Nobody is immune to economic crises: Silicon Valley tech giants are freezing corporate hiring or drastically cutting staff

11 Nov 2022

The pandemic has triggered an unprecedented growth in the need for social media platforms. With lockdowns spreading, countless people began shopping, socializing and working on online platforms.

Mark Zuckerberg, CEO of Facebook, said in March 2020 that usage was so high that the company was “just trying to keep the lights on.”

Against that backdrop, Facebook, later rebranded as Meta, began to actively hire staffers.

Facebook’s staff grew from 48,268 employees in March 2020 to more than 87,000 in September 2022. “In other words, it hired another Facebook’s worth of staff. And it looked like the company would only keep hiring to support its ambitious plans to build a future version of the internet called the metaverse”, said Catherine Thorbecke, writer for CNN Business.

This week, however, Zuckerberg reversed course and laid off more than 11,000 employees, marking the most significant cuts in the company’s history. “In a memo to staff, Zuckerberg coughed up some of the hardest words in the English language”, Catherine Thorbecke said, “he wrote, “I got this wrong, and I take responsibility for that.”

“At the start of Covid, the world rapidly moved online and the surge of e-commerce led to outsized revenue growth,” Zuckerberg wrote. “Many people predicted this would be a permanent acceleration that would continue even after the pandemic ended. I did too, so I made the decision to significantly increase our investments. Unfortunately, this did not play out the way I expected.”

“Silicon Valley operates on many myths, but one of them is the idea of the founder as a visionary who can see key trends coming years if not decades out. But Zuckerberg is one of a growing list of prominent tech leaders who are cutting costs and issuing mea culpas after failing to anticipate a whiplash in the market between 2020 and 2022”, Catherine Thorbecke said.

The tech industry, already seemingly invincible in early 2020, only grew more dominant during the pandemic while other parts of the economy were upended. Consumers shifted spending online. The Federal Reserve maintained near-zero interest rates at the time, giving tech companies easier access to capital. And private and public market valuations for tech companies only seemed to go higher.

As the world reopened, however, many consumers have returned to their offline lives. Meanwhile, high inflation and fears of a looming recession have cut into consumer and advertiser spending, disrupting the core businesses of many of the biggest names in tech, after years of rapid growth.

Now the industry is cutting thousands of jobs.

Last month, home fitness company Peleton — which had been embraced by investors during the pandemic — underwent its fourth round of layoffs in 2022.

Last week, payment-processing giant Stripe said it was eliminating 14% of its staff.

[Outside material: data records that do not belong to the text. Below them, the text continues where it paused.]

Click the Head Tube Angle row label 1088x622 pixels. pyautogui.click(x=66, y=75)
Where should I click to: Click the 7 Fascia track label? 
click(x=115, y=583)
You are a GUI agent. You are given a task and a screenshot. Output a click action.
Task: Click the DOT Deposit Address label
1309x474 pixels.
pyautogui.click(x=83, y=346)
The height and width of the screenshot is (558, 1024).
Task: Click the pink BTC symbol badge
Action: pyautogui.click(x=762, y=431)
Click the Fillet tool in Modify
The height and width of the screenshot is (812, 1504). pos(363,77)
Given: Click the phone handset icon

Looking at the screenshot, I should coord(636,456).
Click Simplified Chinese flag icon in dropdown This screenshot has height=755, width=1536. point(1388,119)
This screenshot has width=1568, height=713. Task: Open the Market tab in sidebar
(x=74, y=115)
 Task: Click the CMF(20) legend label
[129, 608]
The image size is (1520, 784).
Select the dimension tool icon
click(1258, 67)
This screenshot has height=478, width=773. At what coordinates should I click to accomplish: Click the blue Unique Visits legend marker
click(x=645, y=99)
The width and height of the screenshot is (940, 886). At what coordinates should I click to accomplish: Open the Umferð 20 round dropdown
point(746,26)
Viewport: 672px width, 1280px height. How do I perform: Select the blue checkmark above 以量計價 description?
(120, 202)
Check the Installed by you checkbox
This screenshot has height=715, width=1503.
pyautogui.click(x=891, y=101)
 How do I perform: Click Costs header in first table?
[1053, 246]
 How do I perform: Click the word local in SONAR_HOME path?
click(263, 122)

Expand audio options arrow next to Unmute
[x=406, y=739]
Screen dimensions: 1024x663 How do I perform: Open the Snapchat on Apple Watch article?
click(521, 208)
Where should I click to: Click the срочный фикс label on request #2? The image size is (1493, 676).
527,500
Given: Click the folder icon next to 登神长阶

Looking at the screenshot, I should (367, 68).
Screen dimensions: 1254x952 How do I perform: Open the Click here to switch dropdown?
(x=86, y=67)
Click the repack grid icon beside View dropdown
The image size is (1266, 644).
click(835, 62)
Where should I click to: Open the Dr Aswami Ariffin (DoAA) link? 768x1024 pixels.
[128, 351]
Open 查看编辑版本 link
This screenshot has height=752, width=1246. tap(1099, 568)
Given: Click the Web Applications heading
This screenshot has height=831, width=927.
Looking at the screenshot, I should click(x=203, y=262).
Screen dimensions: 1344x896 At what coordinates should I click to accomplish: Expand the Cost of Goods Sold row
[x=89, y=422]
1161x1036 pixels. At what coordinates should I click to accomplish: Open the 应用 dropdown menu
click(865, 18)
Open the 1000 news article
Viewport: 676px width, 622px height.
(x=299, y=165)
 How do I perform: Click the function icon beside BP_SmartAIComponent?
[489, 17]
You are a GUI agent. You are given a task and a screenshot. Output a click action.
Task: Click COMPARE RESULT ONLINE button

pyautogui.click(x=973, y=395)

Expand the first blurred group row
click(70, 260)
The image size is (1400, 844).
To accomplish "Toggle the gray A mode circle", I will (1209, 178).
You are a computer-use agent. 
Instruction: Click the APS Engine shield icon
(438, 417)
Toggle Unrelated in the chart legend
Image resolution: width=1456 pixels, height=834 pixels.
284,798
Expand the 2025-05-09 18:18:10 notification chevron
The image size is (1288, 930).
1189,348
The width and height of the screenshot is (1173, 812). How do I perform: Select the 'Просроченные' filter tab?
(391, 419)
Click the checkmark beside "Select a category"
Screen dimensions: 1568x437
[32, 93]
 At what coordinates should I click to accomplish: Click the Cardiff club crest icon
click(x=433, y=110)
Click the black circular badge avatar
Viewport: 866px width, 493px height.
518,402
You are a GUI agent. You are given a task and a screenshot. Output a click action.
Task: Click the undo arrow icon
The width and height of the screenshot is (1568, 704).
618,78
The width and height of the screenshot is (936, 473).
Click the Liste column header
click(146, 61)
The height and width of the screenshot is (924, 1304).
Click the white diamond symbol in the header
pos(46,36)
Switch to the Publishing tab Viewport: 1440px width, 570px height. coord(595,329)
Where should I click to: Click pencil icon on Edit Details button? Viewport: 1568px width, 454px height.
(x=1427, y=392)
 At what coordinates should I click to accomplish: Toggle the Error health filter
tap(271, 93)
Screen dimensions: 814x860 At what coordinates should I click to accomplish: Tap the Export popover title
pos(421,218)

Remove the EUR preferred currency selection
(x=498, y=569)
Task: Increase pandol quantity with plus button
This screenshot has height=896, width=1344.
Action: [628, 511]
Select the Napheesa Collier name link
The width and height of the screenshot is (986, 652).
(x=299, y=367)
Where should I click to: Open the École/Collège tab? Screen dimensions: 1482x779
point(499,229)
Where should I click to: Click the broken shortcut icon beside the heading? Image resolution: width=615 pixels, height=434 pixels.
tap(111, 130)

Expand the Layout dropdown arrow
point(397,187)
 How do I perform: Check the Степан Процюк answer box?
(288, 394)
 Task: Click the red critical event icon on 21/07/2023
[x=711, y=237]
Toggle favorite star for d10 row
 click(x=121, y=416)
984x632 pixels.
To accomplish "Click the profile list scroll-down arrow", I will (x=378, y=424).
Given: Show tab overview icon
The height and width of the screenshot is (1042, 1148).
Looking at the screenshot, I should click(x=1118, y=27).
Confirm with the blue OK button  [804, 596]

Patrick Collison, CEO of Stripe, one of the most valuable startups in the world, told employees that leadership takes responsibility for the pandemic-era miscalculations that resulted in people losing their livelihoods.

“For those of you leaving: we’re very sorry to be taking this step and John and I are fully responsible for the decisions leading up to it,” Collison wrote. “We were much too optimistic about the internet economy’s near-term growth in 2022 and 2023 and underestimated both the likelihood and impact of a broader slowdown.”

Twitter also announced widespread job cuts.

Twitter co-founder Jack Dorsey, who ran the company until late 2021, said that he takes responsibility for the situation. “I grew the company size too quickly. I apologize for that,” Dorsey wrote.

Other big tech companies, including Amazon, Apple and Google, are now pausing or slowing hiring amid recession fears after a wave of expansion. Amazon, in particular, had seen huge growth during the pandemic, doubling its fulfillment centers in a two-year-period, only to shift earlier this year to focusing on “cost efficiencies.”

The e-commerce giant is now freezing corporate hiring “for the next few months” and reportedly looking to cut costs in some of its unprofitable units.

Amazon spokesperson Brad Glasser said senior leadership regularly reviews investment outlook and financial performance, adding, “As part of this year’s review, we’re of course taking into account the current macro-environment and considering opportunities to optimize costs.”

Nobody is immune and no one knows how long this current period is going to last.

While there have been layoffs in Silicon Valley over the years, the latest wave of cost cuts appears to be hitting every corner of the industry, including the engineers and coders who were often considered untouchable.

While some companies may be better equipped to weather the storm than others, it’s becoming apparent that no company is completely unaffected, said Nikolai Roussanov, a professor of finance at the Wharton School of the University of Pennsylvania.

“Tech has been clobbered so much precisely because it has been seen as very immune to fluctuations in the real economy, but in the end, nobody is immune,” Roussanov said. “And that realization, I think, is important and perhaps what contributed to these sky-high valuations coming down pretty quickly.”

“What’s going on in tech right now is perhaps a taste of what’s yet to come” he said.